> **Extracted text**
Re: [FO31errata] A problem in the definition of the op:subtract-dateTimes function

I agree that the reference to XSD appendix E isn't very clear. I suspect that's it's the "time-on-timeline" function that is intended: convert both dateTimes to xs:decimal values using time-on-timeline (which returns the number of seconds after some arbitrary origin), subtract the decimal values to get an interval in seconds (call it D), and then convert the result back to the xs:dayTimeDuration with months=0, seconds=D.

Since the result has to be an xs:dayTimeDuration, which is a duration in seconds, your method (2) really isn't going to work; so while I agree it's underspecified, I think that only one interpretation is viable.

Michael Kay
Saxonica

> On 6 Aug 2019, at 16:42, Boris Motik <boris.motik@cs.ox.ac.uk> wrote:
> 
> Hello,
> 
> Section 9.7.2 (https://www.w3.org/TR/xpath-functions-3/#func-subtract-dateTimes <https://www.w3.org/TR/xpath-functions-3/#func-subtract-dateTimes>) of the XPath and XQuery Functions and Operators 3.1 document defines the op:subtract-dateTimes function as follows:
> 
> The function returns the elapsed time between the date/time instant arg2 and the date/time instant arg1, computed according to the algorithm given in Appendix E of [XML Schema Part 2: Datatypes Second Edition], and expressed as a xs:dayTimeDuration.

> **Material provided**
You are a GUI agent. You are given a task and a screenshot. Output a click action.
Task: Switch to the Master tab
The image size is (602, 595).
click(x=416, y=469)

> **Requirements**
A. Update the errata message by restating everything from "Re: [FO31errata] A" down to "interpretation is viable.", with "time-on-timeline" changed to "timeOnTimeline".
B. In the errata message, which section of the XPath and XQuery Functions and Operators 3.1 document defines the op:subtract-dateTimes function?
The lines that come after the errata message are separate material.

> **Answers to the exercise**
A.
Re: [FO31errata] A problem in the definition of the op:subtract-dateTimes function

I agree that the reference to XSD appendix E isn't very clear. I suspect that's it's the "timeOnTimeline" function that is intended: convert both dateTimes to xs:decimal values using timeOnTimeline (which returns the number of seconds after some arbitrary origin), subtract the decimal values to get an interval in seconds (call it D), and then convert the result back to the xs:dayTimeDuration with months=0, seconds=D.

Since the result has to be an xs:dayTimeDuration, which is a duration in seconds, your method (2) really isn't going to work; so while I agree it's underspecified, I think that only one interpretation is viable.

B. Section 9.7.2